===== Exercise material =====

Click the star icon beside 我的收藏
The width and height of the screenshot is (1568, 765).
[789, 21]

=====
===== Exercise material =====

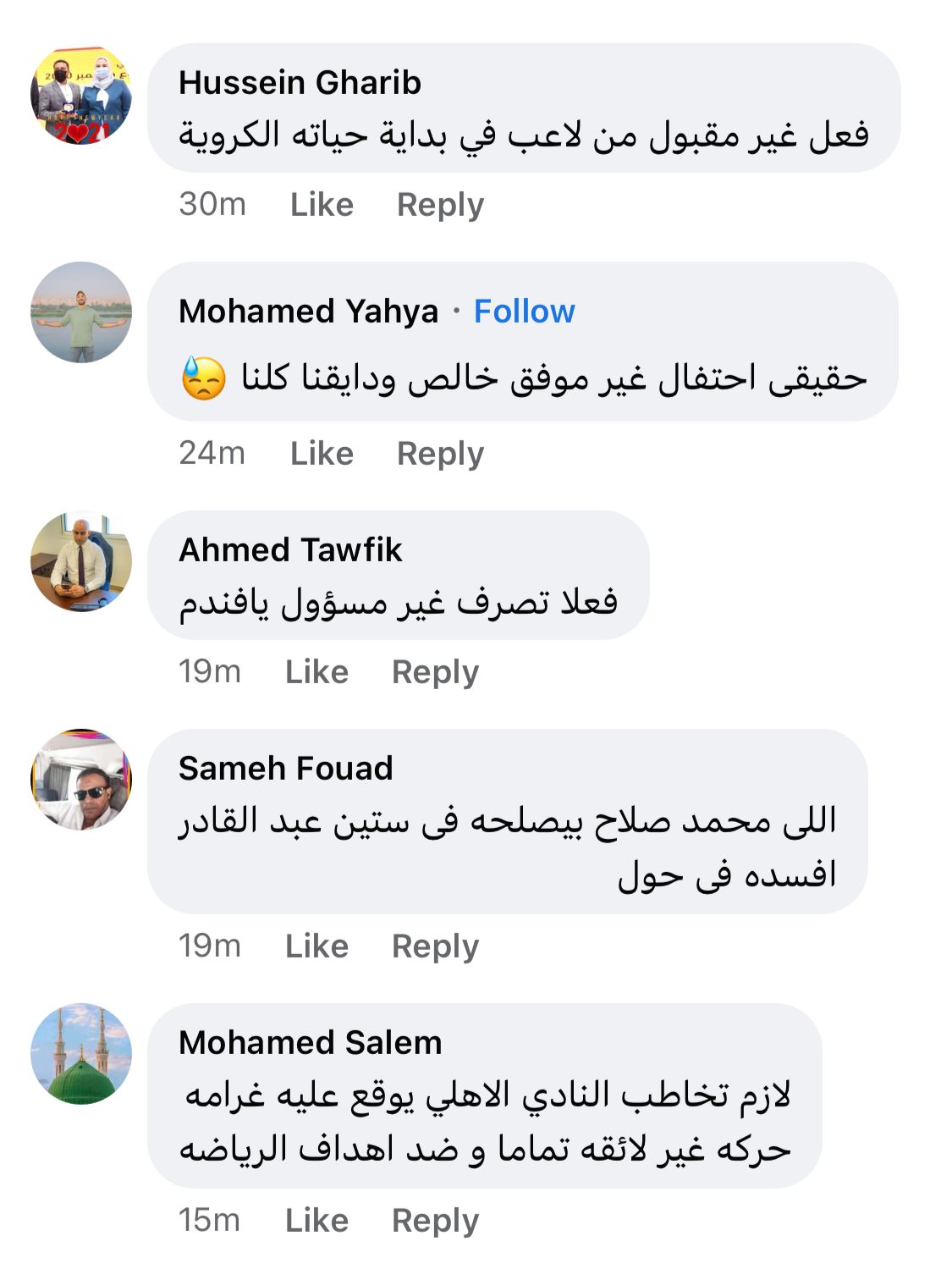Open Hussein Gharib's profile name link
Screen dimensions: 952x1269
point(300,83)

=====

Reproduce the rows verbatim, beginning with the line that contains "Open Hussein Gharib's profile name link" and ending after the line that contains "point(300,83)". Omit the pictures from your answer.

→ **Answer for this exercise**:
Open Hussein Gharib's profile name link
Screen dimensions: 952x1269
point(300,83)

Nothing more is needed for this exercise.